A New Large Language Model for Attribute Extraction in E-Commerce Product Categorization

Çiftlikçi, Mehmet; Çakmak, Yusuf; Kalaycı, Tolga; ABUT, FATİH; AKAY, MEHMET; Kızıldağ, Mehmet

doi:10.3390/electronics14101930

A New Large Language Model for Attribute Extraction in E-Commerce Product Categorization

Çiftlikçi M. S., Çakmak Y., Kalaycı T. A., ABUT F., AKAY M. F., Kızıldağ M.

Electronics (Switzerland), cilt.14, sa.10, 2025 (SCI-Expanded, Scopus)

Yayın Türü: Makale / Tam Makale
Cilt numarası: 14 Sayı: 10
Basım Tarihi: 2025
Doi Numarası: 10.3390/electronics14101930
Dergi Adı: Electronics (Switzerland)
Derginin Tarandığı İndeksler: Science Citation Index Expanded (SCI-EXPANDED), Scopus, Aerospace Database, Communication Abstracts, INSPEC, Metadex, Directory of Open Access Journals, Civil Engineering Abstracts
Anahtar Kelimeler: attribute extraction, deep learning, e-commerce, large language models, named entity recognition, product catalog
Çukurova Üniversitesi Adresli: Evet

Özet

In the rapidly evolving field of e-commerce, precise and efficient attribute extraction from product descriptions is crucial for enhancing search functionality, improving customer experience, and streamlining the listing process for sellers. This study proposes a large language model (LLM)-based approach for automated attribute extraction on Trendyol’s e-commerce platform. For comparison purposes, a deep learning (DL) model is also developed, leveraging a transformer-based architecture to efficiently identify explicit attributes.
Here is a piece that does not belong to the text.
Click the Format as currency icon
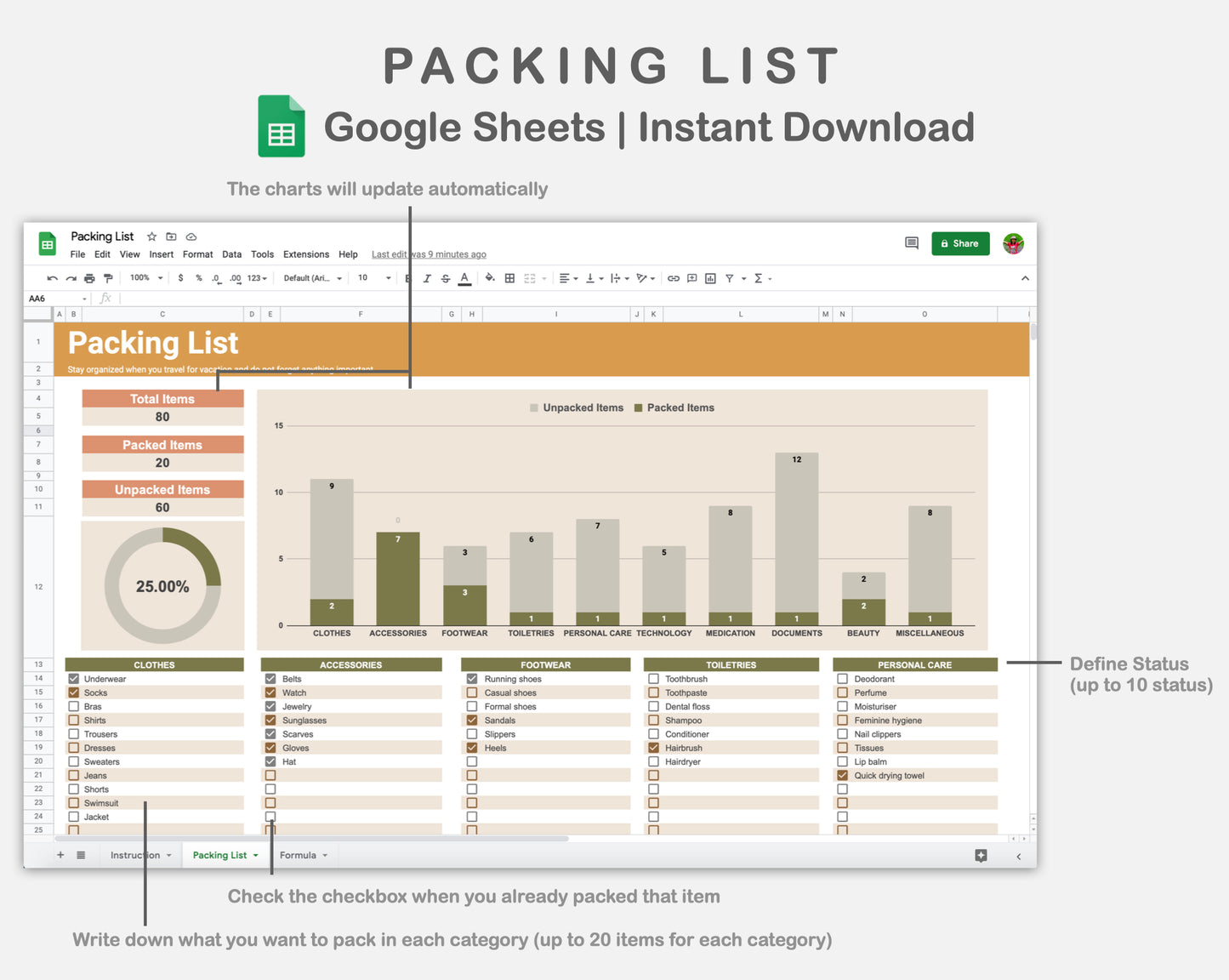click(181, 278)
In contrast, the LLM, built on the Mistral architecture, demonstrates superior contextual understanding, enabling the extraction of both explicit and implicit attributes from unstructured text. The models are evaluated on an extensive dataset derived from Trendyol’s Turkish-language product catalog, using performance metrics such as precision, recall, and F1-score. Results indicate that the proposed LLM outperforms the DL model across most metrics, demonstrating superiority not only in direct single-model comparisons but also in average performance across all evaluated categories. This advantage is particularly evident in handling complex linguistic structures and diverse product descriptions. The system has been integrated into Trendyol’s platform with a scalable backend infrastructure, employing Kubernetes and Nvidia Triton Inference Server for efficient bulk processing and real-time attribute suggestions during the product listing process. This study not only advances attribute extraction for Turkish-language e-commerce but also provides a scalable and efficient NLP-based solution applicable to large-scale marketplaces. The findings offer critical insights into the trade-offs between accuracy and computational efficiency in large-scale multilingual NLP applications, contributing to the broader field of automated product classification and information retrieval in e-commerce ecosystems.